- _TASK OBJECTIVE_: Can you extract, word for word, the rows running from the one containing "Expand the Taille" through the one containing "The height and width of the screenshot is (1064, 1121).", including both of those rows?

- _RECORDED INFORMATION_:
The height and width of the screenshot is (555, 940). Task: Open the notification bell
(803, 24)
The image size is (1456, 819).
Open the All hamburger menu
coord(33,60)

==

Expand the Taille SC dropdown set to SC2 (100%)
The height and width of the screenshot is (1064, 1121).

- _EXERCISE RESPONSE_:
Expand the Taille SC dropdown set to SC2 (100%)
The height and width of the screenshot is (1064, 1121).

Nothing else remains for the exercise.